To understand exceedance curves, I want to step back first and talk a little about loss and insurance. Let’s start small with those “extended warranty” plans. You know those plans, when you buy pretty much anything nice and you are offered a very specific insurance plan to cover your purchase. If you drop your new phone, the dog chews on the new couch or spill coffee onto whatever the thing is, those extended warranty plans promise to take care of everything. But that peace of mind comes at a price. So the decision is whether the cost is worth the benefit? Let’s say on average, 1 in 100 people will experience a loss event on a $1000 purchase. In theory, the warranty should cost 1% (1 in 100) of $1000, or $10. However, in reality, there is overhead, employees to pay and profits to collect. So logically — you will always pay more for insurance than the expected loss. So when I think about purchasing that extended warranty, I try to think logically: Could I cover the loss of this rare event? If I know I cannot cover the losses (e.g. replacing my home) I transfer the risk (buy insurance). If I know I can cover it (like a cracked phone screen), I accept the risk and decline the extended warranty. So the decision is all around figuring out if the losses will exceed my threshold. I want to know how bad things may be and if I can cover the losses myself or if I will need help.
This is why Christos talked about communicating risk with exceedance probability curves and why I was fishing for that answer. Exceedance probability (EP) curves (also called loss exceedance curves or just exceedance curves) communicate that answer. EP curves visually display the probability that loss will exceed some amount within some period of time (usually annually). On one axis is a range of losses and it may be shown on a log scale (depends on the system being modeled). On the other axis will be a representation of the probability and since people are generally terrible at probability, this is often expressed with a period of time (e.g. 1 in 100 year flood). Oftentimes that axis will be labelled as “return period” (the period of time the hazard is likely to return as severe). Doing a quick image search for “exceedance probability” may help to comprehend what’s involved in an exceedance curve.
How are EP curves created?
Now we have a goal for communicating risk… how do we get there? There are lots of moving parts here, but let’s focus just on the technical aspect. Let’s also stick with traditions in probability and talking about games of chance, specifically roulette. Now roulette is especially fun as an example, because the probabilities are known; plus I’ve played around with roulette in the past. If we start with the assumption that a person could play about 250 spins of the wheel in an evening, and is playing in North America (double zeros table), and they stick to bets with 1-to-1 payouts (red/green, even/odd), then the probability of a specific outcome at the end of the night will look like this:
The “Wager Multiplier” is multiplied against whatever the gambler wages. For example, the probability of the wager multiplier being -6 is about 4.5%, which means if the gambler bets $5, they have a 5% chance of losing $30 dollars (-6 * $5).

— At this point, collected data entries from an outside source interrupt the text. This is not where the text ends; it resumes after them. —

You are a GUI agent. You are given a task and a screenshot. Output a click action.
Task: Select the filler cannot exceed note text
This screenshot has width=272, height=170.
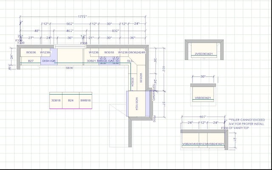tap(247, 124)
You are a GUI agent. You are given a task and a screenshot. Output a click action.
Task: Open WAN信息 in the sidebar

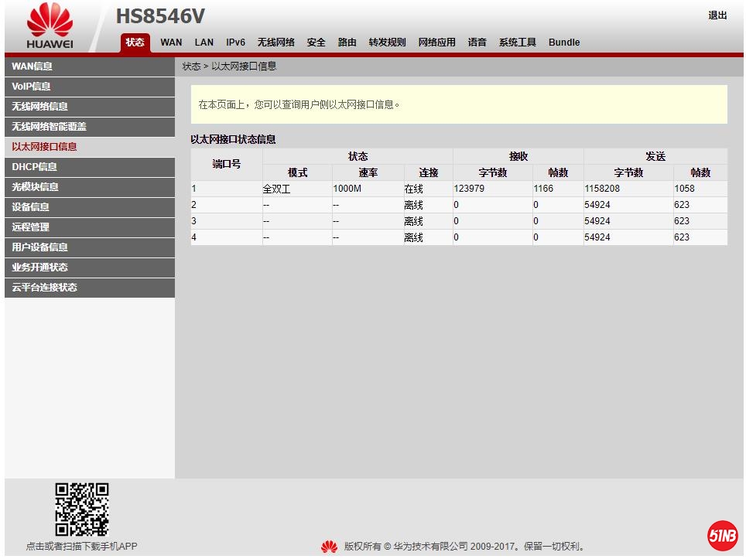(x=33, y=66)
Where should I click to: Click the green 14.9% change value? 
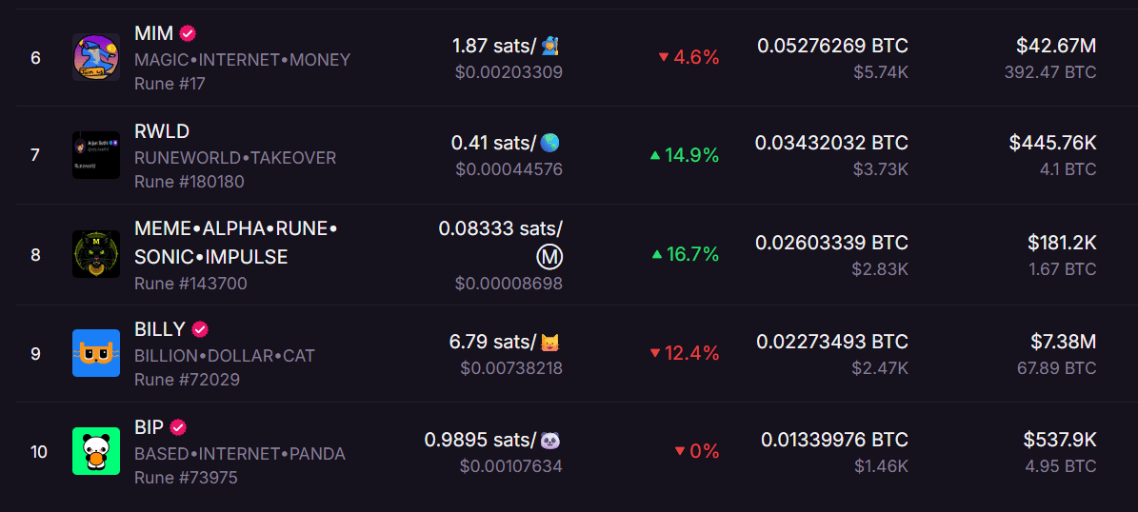tap(685, 155)
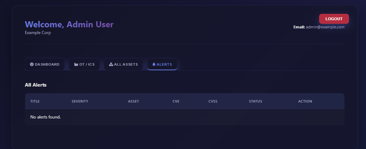The width and height of the screenshot is (366, 149).
Task: Select the Alerts tab label
Action: pos(164,65)
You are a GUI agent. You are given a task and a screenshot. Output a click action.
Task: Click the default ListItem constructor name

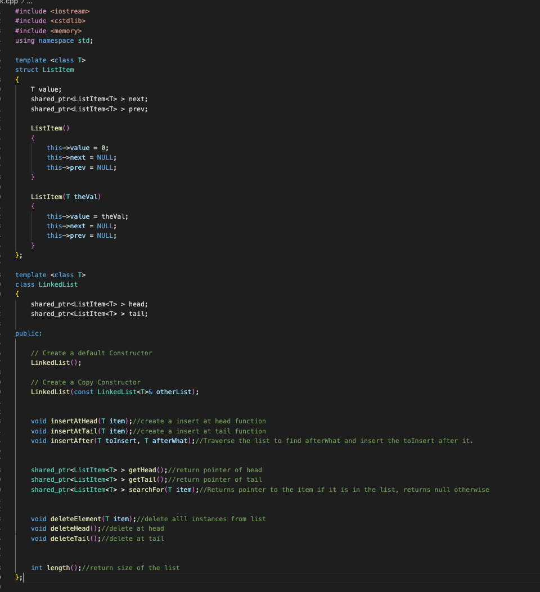pos(46,128)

We have probable loss from an event of an evening of gambling on roulette and we can calculate the probability of exceeding specific amounts. For example, when we calculate the median loss, it’s exactly -14 which means 50% of the time, with $1 bets, the gambler will lose more than $14 and 50% of the time they will do better than losing $14 (which is awkward to say). Another way to say that is to talk about the “return period” which is an evening of gambling in this case and we are focusing just on exceeding losses, so could say, “Losses will exceed 14 times the wager for a 1 in 2 evening event.” The return period is calculated as the inverse of the percentile. So at the 50th percentile, we have 1/0.5 or 2 return periods.
Sticking with the 1:1 payouts we can loop through the percentiles, calculate return period and loss to create the follow exceedance probability curve:
Doing this for something with a positive (winning money) is a little strange since as we found, it’s rather awkward to say “we expect to do worse than winning 8 times our wager 9 out of 10 evenings.” But this first EP curve we created still captures the process, A 1-in-2 evening event (50% of the evenings) we’d expect to lose more than 14 times the wager, 1 out of 10 evenings (10% of the evenings), we’d expect to lose more than 34 times the wager, and for the 1 in 100 evening events (1% of the evenings) we could expect to lose more than 50 times the wager.
All Possible Roulette Bets
We can repeat that process for all possible bets/payouts in roulette, smooth out the plots a bit and create the exceedance probability curve for roulette:
This mirrors previous roulette visualizations where larger payouts have more risk and more reward. But look at the various exceedance curves in that plot, imagine that they were natural catastrophe loss events based on location, or perhaps imagine what these would look like for losses from breaches across different industries. With enough loss information and the interest of insurance modelers, EP curves are not only possible, but at this point, EP curves are inevitable for cybersecurity.
I’ve glossed over some of the messy details for this post. For example, the probabilities in roulette are already established, so they can be represented as lines in the EP curve. But in a domain like security, we are dealing with rare events that are often poorly documented and often has quite a bit of uncertainty around the true underlying probabilities. This makes the line a bit more fuzzy and limits the accuracy of the EP curve as the return period gets larger. But hopefully you understand enough about the EP curve to recognize one, see the value and maybe even request it from risks analysts or try to create one for yourself!
Update 1:
If you’d like to learn more about EP curves in cybersecurity, Richard Seierson and Douglas Hubbard’s book on How to Measure Anything in Cybersecurity Risk discuss it in Chapter 3 and you even download a spreadsheet to play around with EP curves on your desktop!
Update 2:
Updated on Apr. 28, 2023 to refer to the 2nd edition of HTMA in Cybersecurity Risk.